Ed responds to hit piece from special interest group
To my valued volunteers, supporters, donors, and friends:
On July 16, 2012, mailers from Missourians Against Higher Utility Rates began to hit mailboxes of voters in Missouri’s 31st state Senate district. The ads attacked my voting record while serving in the Missouri House. Considering the great deal of time and treasure you have invested in my campaign, I believe you deserve a firsthand explanation from me.
Although the hit piece officially was from Missourians Against Higher Utility Rates, it should be noted that the only donor of record to that organization is Noranda Aluminum of New Madrid, Mo. That’s significant because Noranda is the largest electricity consumer in the state and actively lobbies state government in Jefferson City. Today, because of their efforts, Noranda enjoys the lowest electric rates of any customer in the state. In essence, Noranda pays half of what you pay! (Residential rates are 8.96 cents per kilowatt hour compared to 3.77 cents for Noranda.) Additionally, over the last five years, residential base rates have increased 26 percent while Noranda’s lobbying efforts have held down their rate increases to only 6 percent.
So why the negative mailer? During the time I served as chairman of the House Utilities Committee, Noranda approached their electric provider, St. Louis-based Ameren Corporation, with a request to discount their rates even further. When Ameren refused, Noranda came to me, as Utility Committee chairman, and asked that I intervene. They wanted legislation that would give them special treatment and mandate that Ameren provide lower rates — just for themselves, not for everyone across the board.
Naturally, I refused their request. Not only would such a “special law” for one company violate Article III, § 40 of the Missouri Constitution, it also would have been unfair to the state’s other consumers, who likely would have to bear the burden of additional energy costs. It also would have injected even more government control and price manipulation into the energy industry.
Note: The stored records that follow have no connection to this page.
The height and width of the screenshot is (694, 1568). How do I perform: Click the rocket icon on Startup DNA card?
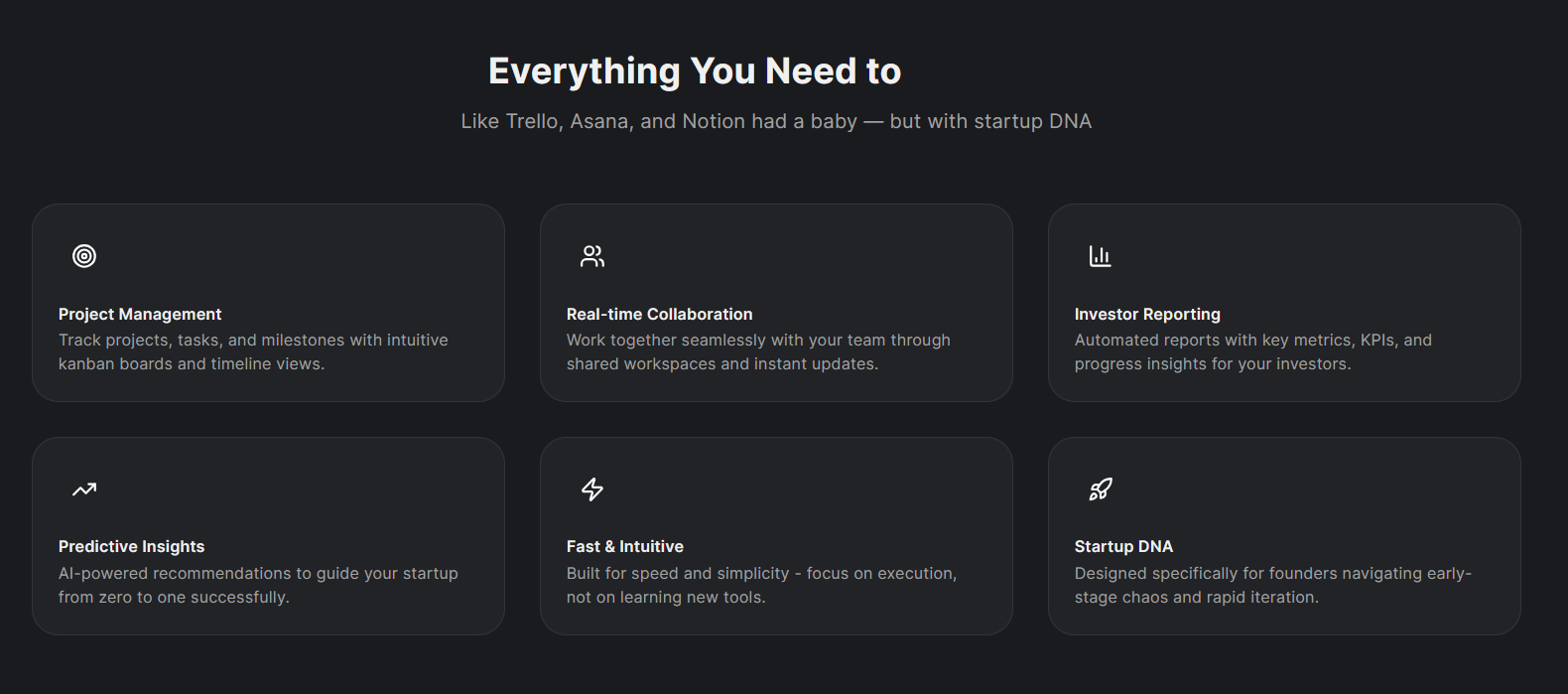coord(1101,488)
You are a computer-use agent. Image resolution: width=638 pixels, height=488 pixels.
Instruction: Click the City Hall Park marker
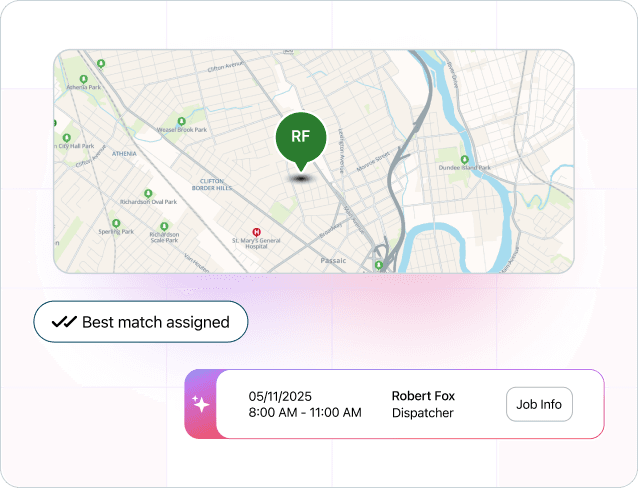click(66, 136)
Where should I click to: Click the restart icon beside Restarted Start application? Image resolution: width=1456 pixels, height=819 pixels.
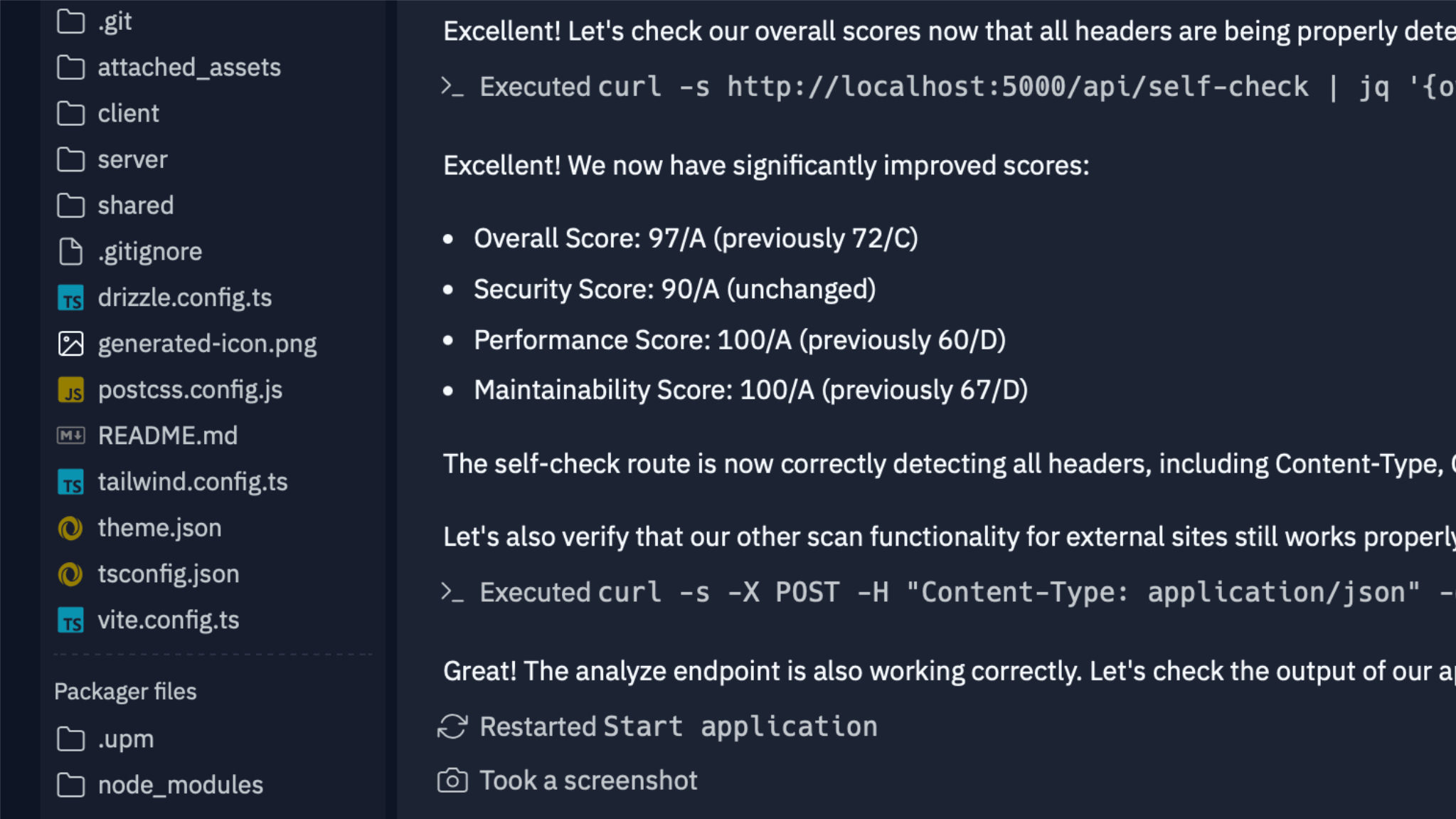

That brings me specifically to the bills mentioned in the hit piece, two of which I sponsored, and a third one that I voted for, along with all but two of my colleagues in the House.
Contrary to the report in the mailer, there was no provision in any of these bills that empowered utility companies to arbitrarily raise their rates. They merely gave utilities the authority to request a rate increase from the Public Service Commission (PSC), which has the exclusive power to raise rates, to recover costs related to expansions required by environmental compliance. The electric industry is a carefully controlled, government-protected monopoly. It is an example of a central-planning bureaucracy trying to coexist with a generally competitive world. The Public Service Commission, rather than market forces, governs profits and losses. Yet, even in a government-protected monopoly, the forces of supply and demand prevail, especially when transmission crosses state lines.
As a net exporter of electricity, Missouri’s rates generally are lower than many other states. In fact, Missouri’s rates rank about seventh in the country according to the U.S. Energy Information Administration. Electricity exports usually help keep Missouri’s rates down because of the sharing of fixed costs, and sometimes from the return of export profits that offset Missourians’ costs. However, with rapidly growing demand, Missouri will not be an exporter much longer. Moreover, with government restrictions on the cheapest sources of electricity — as well as the long delay in new construction permitting and the lengthy construction process — financing costs can make building new power plants, particularly nuclear plants, cost prohibitive.
All electric providers in Missouri face the same challenges — an aging infrastructure and ever-more stringent EPA regulations aimed at forcing older coal-fired plants off line. The two bills mentioned in the mail piece that I introduced were designed to significantly reduce the cost of financing new construction. The first step of the process, a site permit, would have cost customers less than $2 per year! And, the legislation would have saved customers billions in financing costs. Those savings would have flowed directly to consumers in the form of lower rates via the PSC regulatory process.
The current regulatory process virtually assures that no new nuclear power plants will be constructed in Missouri, yet the existing nuclear power plants are largely responsible for Missouri’s relatively low electricity rates. If Missouri is to remain an energy leader in the future with lower energy costs, we must stop special treatment of a favored few and implement regulatory changes that will allow the development of an energy infrastructure to facilitate more jobs in our state.
In conclusion, please feel free to ask me about any of my past or present policy positions. As always, I am humbled and grateful for your support!